▶ [What is expected]
Please transcribe the data exactly, with nothing left out.

▶ [Dataset entries]
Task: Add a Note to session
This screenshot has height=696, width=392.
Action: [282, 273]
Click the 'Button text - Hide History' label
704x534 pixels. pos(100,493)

▶ [Response]
Task: Add a Note to session
This screenshot has height=696, width=392.
Action: [282, 273]
Click the 'Button text - Hide History' label
704x534 pixels. pos(100,493)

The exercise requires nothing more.